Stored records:

<<<<

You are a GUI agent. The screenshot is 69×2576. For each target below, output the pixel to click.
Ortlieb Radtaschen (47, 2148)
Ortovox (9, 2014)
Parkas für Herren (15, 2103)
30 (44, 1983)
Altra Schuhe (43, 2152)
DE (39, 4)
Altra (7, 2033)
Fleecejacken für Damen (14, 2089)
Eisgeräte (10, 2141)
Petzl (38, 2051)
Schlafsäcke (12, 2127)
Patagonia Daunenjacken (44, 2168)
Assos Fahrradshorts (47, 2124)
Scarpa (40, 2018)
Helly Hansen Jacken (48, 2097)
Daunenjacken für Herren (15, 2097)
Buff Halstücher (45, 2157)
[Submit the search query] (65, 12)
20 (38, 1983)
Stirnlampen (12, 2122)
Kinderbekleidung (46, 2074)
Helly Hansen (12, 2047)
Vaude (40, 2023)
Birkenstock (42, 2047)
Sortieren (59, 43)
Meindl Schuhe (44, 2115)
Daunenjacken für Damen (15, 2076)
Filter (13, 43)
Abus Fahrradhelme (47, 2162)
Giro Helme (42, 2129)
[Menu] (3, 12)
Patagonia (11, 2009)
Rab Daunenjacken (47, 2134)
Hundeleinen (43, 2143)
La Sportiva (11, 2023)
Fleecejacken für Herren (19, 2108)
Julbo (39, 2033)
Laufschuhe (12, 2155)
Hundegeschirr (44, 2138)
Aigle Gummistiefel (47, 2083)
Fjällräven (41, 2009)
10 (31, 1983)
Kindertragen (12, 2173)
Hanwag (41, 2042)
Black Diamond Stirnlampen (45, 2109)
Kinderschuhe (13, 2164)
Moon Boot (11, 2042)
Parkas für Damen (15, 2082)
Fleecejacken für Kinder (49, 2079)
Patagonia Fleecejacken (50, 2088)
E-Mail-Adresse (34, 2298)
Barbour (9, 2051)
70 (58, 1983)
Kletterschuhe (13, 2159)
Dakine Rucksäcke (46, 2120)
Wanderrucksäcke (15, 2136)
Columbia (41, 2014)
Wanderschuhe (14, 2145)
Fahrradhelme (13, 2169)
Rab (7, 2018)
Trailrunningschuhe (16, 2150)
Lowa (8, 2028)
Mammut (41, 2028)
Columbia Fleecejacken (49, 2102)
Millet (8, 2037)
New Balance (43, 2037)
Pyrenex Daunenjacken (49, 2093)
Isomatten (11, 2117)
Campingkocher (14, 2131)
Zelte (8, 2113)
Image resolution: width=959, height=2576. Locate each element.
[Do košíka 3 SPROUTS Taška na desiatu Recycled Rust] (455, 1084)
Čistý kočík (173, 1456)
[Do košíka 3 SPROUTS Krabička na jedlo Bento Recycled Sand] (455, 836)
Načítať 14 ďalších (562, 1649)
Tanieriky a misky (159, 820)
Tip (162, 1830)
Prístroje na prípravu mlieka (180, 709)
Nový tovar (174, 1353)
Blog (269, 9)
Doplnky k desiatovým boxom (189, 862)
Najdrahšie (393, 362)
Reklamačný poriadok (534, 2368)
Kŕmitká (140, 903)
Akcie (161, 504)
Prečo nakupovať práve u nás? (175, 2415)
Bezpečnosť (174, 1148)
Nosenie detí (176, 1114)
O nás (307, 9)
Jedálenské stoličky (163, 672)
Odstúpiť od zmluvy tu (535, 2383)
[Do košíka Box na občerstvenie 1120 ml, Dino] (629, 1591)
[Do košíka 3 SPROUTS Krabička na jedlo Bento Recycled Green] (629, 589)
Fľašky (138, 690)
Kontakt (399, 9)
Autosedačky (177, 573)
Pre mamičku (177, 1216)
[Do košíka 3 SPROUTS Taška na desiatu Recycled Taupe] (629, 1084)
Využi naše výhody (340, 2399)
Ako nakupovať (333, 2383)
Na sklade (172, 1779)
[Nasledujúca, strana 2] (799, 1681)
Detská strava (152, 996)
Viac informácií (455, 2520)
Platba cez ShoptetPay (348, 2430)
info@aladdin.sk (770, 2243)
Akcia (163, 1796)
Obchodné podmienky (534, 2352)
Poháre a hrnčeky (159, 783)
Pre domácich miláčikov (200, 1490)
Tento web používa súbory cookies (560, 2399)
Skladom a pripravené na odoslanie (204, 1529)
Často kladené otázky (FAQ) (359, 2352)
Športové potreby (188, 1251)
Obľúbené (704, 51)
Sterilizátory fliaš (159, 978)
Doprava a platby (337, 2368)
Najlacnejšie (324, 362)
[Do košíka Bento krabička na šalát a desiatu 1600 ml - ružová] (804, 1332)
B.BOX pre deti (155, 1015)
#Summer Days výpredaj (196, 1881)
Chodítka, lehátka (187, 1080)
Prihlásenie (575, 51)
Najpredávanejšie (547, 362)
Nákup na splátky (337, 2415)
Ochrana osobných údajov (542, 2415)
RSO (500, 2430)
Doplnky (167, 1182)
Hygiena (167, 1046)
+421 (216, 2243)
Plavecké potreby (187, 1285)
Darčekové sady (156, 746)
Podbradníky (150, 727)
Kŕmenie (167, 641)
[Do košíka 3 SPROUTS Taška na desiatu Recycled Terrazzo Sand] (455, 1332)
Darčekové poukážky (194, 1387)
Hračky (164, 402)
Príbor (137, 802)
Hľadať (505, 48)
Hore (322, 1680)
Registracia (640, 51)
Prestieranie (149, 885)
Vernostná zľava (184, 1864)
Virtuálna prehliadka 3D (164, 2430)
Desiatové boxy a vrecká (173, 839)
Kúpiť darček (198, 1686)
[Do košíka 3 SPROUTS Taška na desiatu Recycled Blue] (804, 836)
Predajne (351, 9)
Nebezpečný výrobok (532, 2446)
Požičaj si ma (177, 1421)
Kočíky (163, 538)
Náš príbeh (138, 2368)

>>>>

■ WORK ORDER: In full and verbatim, repeat the records given above.

■ RESPONSE AREA:
You are a GUI agent. The screenshot is 69×2576. For each target below, output the pixel to click.
Ortlieb Radtaschen (47, 2148)
Ortovox (9, 2014)
Parkas für Herren (15, 2103)
30 (44, 1983)
Altra Schuhe (43, 2152)
DE (39, 4)
Altra (7, 2033)
Fleecejacken für Damen (14, 2089)
Eisgeräte (10, 2141)
Petzl (38, 2051)
Schlafsäcke (12, 2127)
Patagonia Daunenjacken (44, 2168)
Assos Fahrradshorts (47, 2124)
Scarpa (40, 2018)
Helly Hansen Jacken (48, 2097)
Daunenjacken für Herren (15, 2097)
Buff Halstücher (45, 2157)
[Submit the search query] (65, 12)
20 (38, 1983)
Stirnlampen (12, 2122)
Kinderbekleidung (46, 2074)
Helly Hansen (12, 2047)
Vaude (40, 2023)
Birkenstock (42, 2047)
Sortieren (59, 43)
Meindl Schuhe (44, 2115)
Daunenjacken für Damen (15, 2076)
Filter (13, 43)
Abus Fahrradhelme (47, 2162)
Giro Helme (42, 2129)
[Menu] (3, 12)
Patagonia (11, 2009)
Rab Daunenjacken (47, 2134)
Hundeleinen (43, 2143)
La Sportiva (11, 2023)
Fleecejacken für Herren (19, 2108)
Julbo (39, 2033)
Laufschuhe (12, 2155)
Hundegeschirr (44, 2138)
Aigle Gummistiefel (47, 2083)
Fjällräven (41, 2009)
10 (31, 1983)
Kindertragen (12, 2173)
Hanwag (41, 2042)
Black Diamond Stirnlampen (45, 2109)
Kinderschuhe (13, 2164)
Moon Boot (11, 2042)
Parkas für Damen (15, 2082)
Fleecejacken für Kinder (49, 2079)
Patagonia Fleecejacken (50, 2088)
E-Mail-Adresse (34, 2298)
Barbour (9, 2051)
70 (58, 1983)
Kletterschuhe (13, 2159)
Dakine Rucksäcke (46, 2120)
Wanderrucksäcke (15, 2136)
Columbia (41, 2014)
Wanderschuhe (14, 2145)
Fahrradhelme (13, 2169)
Rab (7, 2018)
Trailrunningschuhe (16, 2150)
Lowa (8, 2028)
Mammut (41, 2028)
Columbia Fleecejacken (49, 2102)
Millet (8, 2037)
New Balance (43, 2037)
Pyrenex Daunenjacken (49, 2093)
Isomatten (11, 2117)
Campingkocher (14, 2131)
Zelte (8, 2113)
Image resolution: width=959, height=2576. Locate each element.
[Do košíka 3 SPROUTS Taška na desiatu Recycled Rust] (455, 1084)
Čistý kočík (173, 1456)
[Do košíka 3 SPROUTS Krabička na jedlo Bento Recycled Sand] (455, 836)
Načítať 14 ďalších (562, 1649)
Tanieriky a misky (159, 820)
Tip (162, 1830)
Prístroje na prípravu mlieka (180, 709)
Nový tovar (174, 1353)
Blog (269, 9)
Doplnky k desiatovým boxom (189, 862)
Najdrahšie (393, 362)
Reklamačný poriadok (534, 2368)
Kŕmitká (140, 903)
Akcie (161, 504)
Prečo nakupovať práve u nás? (175, 2415)
Bezpečnosť (174, 1148)
Nosenie detí (176, 1114)
O nás (307, 9)
Jedálenské stoličky (163, 672)
Odstúpiť od zmluvy tu (535, 2383)
[Do košíka Box na občerstvenie 1120 ml, Dino] (629, 1591)
[Do košíka 3 SPROUTS Krabička na jedlo Bento Recycled Green] (629, 589)
Fľašky (138, 690)
Kontakt (399, 9)
Autosedačky (177, 573)
Pre mamičku (177, 1216)
[Do košíka 3 SPROUTS Taška na desiatu Recycled Taupe] (629, 1084)
Využi naše výhody (340, 2399)
Ako nakupovať (333, 2383)
Na sklade (172, 1779)
[Nasledujúca, strana 2] (799, 1681)
Detská strava (152, 996)
Viac informácií (455, 2520)
Platba cez ShoptetPay (348, 2430)
info@aladdin.sk (770, 2243)
Akcia (163, 1796)
Obchodné podmienky (534, 2352)
Poháre a hrnčeky (159, 783)
Pre domácich miláčikov (200, 1490)
Tento web používa súbory cookies (560, 2399)
Skladom a pripravené na odoslanie (204, 1529)
Často kladené otázky (FAQ) (359, 2352)
Športové potreby (188, 1251)
Obľúbené (704, 51)
Sterilizátory fliaš (159, 978)
Doprava a platby (337, 2368)
Najlacnejšie (324, 362)
[Do košíka Bento krabička na šalát a desiatu 1600 ml - ružová] (804, 1332)
B.BOX pre deti (155, 1015)
#Summer Days výpredaj (196, 1881)
Chodítka, lehátka (187, 1080)
Prihlásenie (575, 51)
Najpredávanejšie (547, 362)
Nákup na splátky (337, 2415)
Ochrana osobných údajov (542, 2415)
RSO (500, 2430)
Doplnky (167, 1182)
Hygiena (167, 1046)
+421 (216, 2243)
Plavecké potreby (187, 1285)
Darčekové sady (156, 746)
Podbradníky (150, 727)
Kŕmenie (167, 641)
[Do košíka 3 SPROUTS Taška na desiatu Recycled Terrazzo Sand] (455, 1332)
Darčekové poukážky (194, 1387)
Hračky (164, 402)
Príbor (137, 802)
Hľadať (505, 48)
Hore (322, 1680)
Registracia (640, 51)
Prestieranie (149, 885)
Vernostná zľava (184, 1864)
Virtuálna prehliadka 3D (164, 2430)
Desiatové boxy a vrecká (173, 839)
Kúpiť darček (198, 1686)
[Do košíka 3 SPROUTS Taška na desiatu Recycled Blue] (804, 836)
Predajne (351, 9)
Nebezpečný výrobok (532, 2446)
Požičaj si ma (177, 1421)
Kočíky (163, 538)
Náš príbeh (138, 2368)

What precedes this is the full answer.